Here is my command :

sourceanalyzer -b MS.ANDROID -clean;
sourceanalyzer -b MS.ANDROID -exclude androidTest -exclude gradle -exclude maven-config -exclude test -cp "/home/devuser/android-sdk-linux/platforms/android-21/android.jar:/var/lib/jenkins/workspace/myproject/**/*.jar" -source 1.7 src

My output is :

[warning]: The following references to java classes could not be resolved. Please make sure to supply all the required jar files that contain these classes to SCA.
    AddressException
    BasicClientCookieHC4
    CancellationTokenSource
    ConnectionConfig.Builder
    ContentType
    Continuation
    Crashlytics
    FileBody
    HttpClientBuilder
    Immutable
    InternetAddress
    MultipartEntityBuilder
    PoolingHttpClientConnectionManager
    Registry
    RequestConfig.Builder
    SSLConnectionSocketFactory
    StringBody
    SuppressFBWarnings
    Task
    Task.TaskCompletionSource

The android.jar is found because if I remove it I have more not found classes but all jars under the project are not found even if I give for each the full path...

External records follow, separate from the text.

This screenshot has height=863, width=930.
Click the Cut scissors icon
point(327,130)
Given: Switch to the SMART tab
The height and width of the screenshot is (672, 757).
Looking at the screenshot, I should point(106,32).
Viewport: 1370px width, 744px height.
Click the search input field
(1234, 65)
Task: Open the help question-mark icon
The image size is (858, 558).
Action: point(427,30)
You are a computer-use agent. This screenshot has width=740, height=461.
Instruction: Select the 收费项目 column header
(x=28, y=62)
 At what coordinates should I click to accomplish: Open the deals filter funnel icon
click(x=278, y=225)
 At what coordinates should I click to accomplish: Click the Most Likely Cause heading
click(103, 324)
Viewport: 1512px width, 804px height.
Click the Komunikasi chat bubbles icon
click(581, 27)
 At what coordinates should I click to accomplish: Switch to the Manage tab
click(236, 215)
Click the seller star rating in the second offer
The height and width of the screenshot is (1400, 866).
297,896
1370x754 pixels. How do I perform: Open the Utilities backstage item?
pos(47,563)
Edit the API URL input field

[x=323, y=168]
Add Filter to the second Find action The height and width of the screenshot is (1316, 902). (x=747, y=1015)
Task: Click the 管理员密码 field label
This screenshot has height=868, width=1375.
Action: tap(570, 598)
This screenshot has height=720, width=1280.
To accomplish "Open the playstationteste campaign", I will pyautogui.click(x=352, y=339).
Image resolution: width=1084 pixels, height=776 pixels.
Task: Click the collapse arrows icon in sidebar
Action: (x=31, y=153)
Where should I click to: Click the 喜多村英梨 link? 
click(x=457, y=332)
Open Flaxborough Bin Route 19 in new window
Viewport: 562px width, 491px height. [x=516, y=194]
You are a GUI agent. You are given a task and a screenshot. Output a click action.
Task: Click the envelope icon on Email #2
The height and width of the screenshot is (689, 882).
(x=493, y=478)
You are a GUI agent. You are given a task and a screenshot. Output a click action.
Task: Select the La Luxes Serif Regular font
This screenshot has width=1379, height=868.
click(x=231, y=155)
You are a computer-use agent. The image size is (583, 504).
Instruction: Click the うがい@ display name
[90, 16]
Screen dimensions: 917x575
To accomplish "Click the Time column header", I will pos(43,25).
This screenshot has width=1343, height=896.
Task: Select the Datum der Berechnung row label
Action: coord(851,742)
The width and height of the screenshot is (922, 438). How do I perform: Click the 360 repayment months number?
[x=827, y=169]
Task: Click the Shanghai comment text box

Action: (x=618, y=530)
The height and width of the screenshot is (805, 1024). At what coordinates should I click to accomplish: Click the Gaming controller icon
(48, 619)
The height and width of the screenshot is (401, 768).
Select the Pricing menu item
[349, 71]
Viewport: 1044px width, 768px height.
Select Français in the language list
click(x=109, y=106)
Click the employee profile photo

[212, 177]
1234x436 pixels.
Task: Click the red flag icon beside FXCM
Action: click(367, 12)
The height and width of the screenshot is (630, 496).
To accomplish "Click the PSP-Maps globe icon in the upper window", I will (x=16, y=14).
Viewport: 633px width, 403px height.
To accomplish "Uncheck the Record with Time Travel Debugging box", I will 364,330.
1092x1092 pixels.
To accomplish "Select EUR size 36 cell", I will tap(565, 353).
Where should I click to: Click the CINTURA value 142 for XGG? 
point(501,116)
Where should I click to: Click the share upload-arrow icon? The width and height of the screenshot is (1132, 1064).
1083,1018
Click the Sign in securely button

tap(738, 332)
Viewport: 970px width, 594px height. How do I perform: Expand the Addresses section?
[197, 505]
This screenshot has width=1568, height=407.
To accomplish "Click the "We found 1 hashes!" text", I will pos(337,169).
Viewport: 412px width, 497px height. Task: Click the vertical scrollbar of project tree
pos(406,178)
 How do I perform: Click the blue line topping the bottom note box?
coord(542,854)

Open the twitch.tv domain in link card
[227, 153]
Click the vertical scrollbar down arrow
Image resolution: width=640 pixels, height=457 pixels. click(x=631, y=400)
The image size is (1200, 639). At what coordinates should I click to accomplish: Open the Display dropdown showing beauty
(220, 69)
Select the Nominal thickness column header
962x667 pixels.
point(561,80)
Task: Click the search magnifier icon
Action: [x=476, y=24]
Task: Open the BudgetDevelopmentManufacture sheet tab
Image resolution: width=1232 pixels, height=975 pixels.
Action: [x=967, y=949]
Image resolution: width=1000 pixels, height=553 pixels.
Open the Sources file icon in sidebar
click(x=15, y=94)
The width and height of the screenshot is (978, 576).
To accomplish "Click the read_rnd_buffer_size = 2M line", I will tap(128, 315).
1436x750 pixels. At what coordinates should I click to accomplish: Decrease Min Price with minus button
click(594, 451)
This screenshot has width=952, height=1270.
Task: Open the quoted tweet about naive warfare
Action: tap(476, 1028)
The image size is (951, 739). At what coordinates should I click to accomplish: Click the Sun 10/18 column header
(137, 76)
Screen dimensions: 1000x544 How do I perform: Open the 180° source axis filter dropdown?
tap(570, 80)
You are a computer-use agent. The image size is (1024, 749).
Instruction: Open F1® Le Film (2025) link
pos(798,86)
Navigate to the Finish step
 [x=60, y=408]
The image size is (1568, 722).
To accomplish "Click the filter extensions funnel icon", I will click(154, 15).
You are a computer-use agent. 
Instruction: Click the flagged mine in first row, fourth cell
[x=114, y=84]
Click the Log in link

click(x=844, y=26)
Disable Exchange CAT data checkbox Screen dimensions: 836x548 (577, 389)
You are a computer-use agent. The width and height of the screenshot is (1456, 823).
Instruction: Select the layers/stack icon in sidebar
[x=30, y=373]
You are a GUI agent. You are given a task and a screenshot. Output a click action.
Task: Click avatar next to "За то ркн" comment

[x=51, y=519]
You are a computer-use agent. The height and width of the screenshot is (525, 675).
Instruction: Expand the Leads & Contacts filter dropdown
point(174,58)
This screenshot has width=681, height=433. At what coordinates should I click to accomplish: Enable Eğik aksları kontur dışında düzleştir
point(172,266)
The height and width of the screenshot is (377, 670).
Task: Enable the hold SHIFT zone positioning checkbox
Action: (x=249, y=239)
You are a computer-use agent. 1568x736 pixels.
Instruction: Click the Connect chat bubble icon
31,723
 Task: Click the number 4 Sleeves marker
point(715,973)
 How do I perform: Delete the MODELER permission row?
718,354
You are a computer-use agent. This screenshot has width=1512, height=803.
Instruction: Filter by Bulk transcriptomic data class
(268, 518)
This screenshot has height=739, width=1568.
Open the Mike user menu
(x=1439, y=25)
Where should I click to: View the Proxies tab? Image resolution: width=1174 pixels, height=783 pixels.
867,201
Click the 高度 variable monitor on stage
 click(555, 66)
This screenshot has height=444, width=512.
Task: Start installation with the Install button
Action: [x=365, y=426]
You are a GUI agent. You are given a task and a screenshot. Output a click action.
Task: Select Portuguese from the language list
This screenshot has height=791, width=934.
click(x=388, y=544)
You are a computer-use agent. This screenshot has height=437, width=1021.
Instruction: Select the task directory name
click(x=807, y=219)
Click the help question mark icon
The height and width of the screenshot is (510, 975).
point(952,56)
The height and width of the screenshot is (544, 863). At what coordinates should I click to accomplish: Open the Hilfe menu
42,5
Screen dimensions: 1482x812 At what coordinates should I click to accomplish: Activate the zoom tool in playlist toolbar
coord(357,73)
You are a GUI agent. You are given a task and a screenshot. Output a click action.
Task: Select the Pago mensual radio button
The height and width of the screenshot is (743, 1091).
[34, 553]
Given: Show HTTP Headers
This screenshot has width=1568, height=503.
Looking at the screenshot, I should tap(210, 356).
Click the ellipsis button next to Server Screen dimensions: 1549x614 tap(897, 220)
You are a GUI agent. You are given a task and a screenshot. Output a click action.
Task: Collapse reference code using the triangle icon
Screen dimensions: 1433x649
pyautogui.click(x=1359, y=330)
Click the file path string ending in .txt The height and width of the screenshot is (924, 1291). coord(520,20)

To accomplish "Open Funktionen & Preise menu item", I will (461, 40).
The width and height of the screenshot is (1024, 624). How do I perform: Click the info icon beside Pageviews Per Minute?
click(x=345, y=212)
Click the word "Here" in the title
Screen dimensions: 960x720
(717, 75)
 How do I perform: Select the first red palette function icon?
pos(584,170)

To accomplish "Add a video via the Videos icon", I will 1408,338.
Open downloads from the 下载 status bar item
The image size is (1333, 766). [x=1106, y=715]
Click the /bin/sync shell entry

If anyone have some tutorial for Fortify with Android (or included in gradle) it could be nice too.

2

There are 2 answers

2
Douglas Held On

I'm making my comment in the form of an answer because of the formatting available. So, try this:

cd /var/lib/jenkins/workspace/myproject/
find . | grep Task.class
find . -name .jar | while read jar; do grep -r 'Task' "$jar" ; done

This should tell you where, in your specified jars, at least one of those classes lies. If you don't find it in a jar, you have not specified a sufficient classpath.

1
WaltHouser On

Currently there are no Fortify Knowledge articles covering gradle. I would try putting the Maven plug-in into Gradle at the appropriate point. That way SCA should find the dependencies.

If the application compiles successfully yet SCA returns a scan error, the jar file(s) may be missing but the application may compile because the jars are included from another application like a Tomcat server (or in your case gradle). One can 1) bundle all dependent jars with the project or 2) incorporate SCA into your build scripts (maven or ant) or package (Jenkins or gradle).

If you package the jars with the application, you know exactly what functions you are including and you have better control of your attack surface. If you look to external services like Tomcat for dependencies, you have less assurance of the functionality that could be invoked, making the solution less robust and secure.